- [Written task]
Gather every line of the entries below that contains the string "งานซ", matching case exactly.
━━━━━━━━━━━━━━━━
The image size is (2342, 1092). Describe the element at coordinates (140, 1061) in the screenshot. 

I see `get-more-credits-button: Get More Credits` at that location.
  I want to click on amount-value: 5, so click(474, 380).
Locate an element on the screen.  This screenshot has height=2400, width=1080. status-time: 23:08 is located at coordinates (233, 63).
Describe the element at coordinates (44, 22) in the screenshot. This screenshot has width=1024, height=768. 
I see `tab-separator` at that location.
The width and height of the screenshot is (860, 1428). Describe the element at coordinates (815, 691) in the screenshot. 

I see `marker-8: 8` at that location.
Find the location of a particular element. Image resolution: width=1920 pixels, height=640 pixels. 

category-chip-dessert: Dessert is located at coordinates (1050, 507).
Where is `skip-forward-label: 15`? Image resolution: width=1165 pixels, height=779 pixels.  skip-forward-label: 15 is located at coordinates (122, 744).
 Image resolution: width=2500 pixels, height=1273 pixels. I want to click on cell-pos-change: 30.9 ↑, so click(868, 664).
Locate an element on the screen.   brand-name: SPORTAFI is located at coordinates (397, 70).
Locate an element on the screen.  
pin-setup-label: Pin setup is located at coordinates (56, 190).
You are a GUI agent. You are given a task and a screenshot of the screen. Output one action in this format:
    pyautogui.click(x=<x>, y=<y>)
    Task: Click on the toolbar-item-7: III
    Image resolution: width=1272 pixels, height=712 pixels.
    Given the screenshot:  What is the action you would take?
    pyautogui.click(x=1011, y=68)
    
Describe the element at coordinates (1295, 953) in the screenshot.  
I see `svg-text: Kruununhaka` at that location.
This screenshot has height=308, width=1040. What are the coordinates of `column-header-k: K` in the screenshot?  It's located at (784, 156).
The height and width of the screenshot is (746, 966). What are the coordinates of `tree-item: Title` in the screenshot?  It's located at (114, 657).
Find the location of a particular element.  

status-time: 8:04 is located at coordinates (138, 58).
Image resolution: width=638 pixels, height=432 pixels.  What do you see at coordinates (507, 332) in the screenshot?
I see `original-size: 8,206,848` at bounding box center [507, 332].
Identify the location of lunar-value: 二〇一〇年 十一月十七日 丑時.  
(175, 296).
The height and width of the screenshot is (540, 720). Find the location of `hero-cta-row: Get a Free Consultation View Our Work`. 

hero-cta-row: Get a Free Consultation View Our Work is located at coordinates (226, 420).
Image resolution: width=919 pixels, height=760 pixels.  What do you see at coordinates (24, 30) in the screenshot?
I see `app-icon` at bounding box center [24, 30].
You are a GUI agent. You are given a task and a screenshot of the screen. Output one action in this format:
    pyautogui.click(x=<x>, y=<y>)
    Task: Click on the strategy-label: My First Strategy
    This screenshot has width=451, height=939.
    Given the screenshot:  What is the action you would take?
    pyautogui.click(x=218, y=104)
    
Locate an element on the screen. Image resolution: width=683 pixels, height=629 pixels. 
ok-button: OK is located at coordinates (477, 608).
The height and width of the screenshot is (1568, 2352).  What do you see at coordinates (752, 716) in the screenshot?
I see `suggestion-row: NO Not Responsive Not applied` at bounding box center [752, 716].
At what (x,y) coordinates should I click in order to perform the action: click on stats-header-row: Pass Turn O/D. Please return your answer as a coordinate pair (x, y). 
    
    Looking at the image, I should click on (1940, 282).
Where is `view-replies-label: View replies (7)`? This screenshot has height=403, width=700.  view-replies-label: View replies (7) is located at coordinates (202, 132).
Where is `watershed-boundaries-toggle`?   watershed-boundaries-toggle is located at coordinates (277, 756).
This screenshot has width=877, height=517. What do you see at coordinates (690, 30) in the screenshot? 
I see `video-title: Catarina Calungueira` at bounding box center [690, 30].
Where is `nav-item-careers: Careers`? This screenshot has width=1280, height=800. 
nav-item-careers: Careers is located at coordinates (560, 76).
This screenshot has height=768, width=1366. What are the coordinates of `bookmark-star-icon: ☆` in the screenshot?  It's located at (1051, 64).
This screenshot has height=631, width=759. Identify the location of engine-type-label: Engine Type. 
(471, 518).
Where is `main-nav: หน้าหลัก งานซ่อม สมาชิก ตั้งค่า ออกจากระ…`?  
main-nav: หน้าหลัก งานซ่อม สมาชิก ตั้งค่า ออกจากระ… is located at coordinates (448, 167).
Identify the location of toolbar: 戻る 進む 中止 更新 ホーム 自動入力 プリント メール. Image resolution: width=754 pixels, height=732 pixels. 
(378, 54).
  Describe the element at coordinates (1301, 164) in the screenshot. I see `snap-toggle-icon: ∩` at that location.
━━━━━━━━━━━━━━━━
- [Response to the task]
Where is `main-nav: หน้าหลัก งานซ่อม สมาชิก ตั้งค่า ออกจากระ…`?  
main-nav: หน้าหลัก งานซ่อม สมาชิก ตั้งค่า ออกจากระ… is located at coordinates (448, 167).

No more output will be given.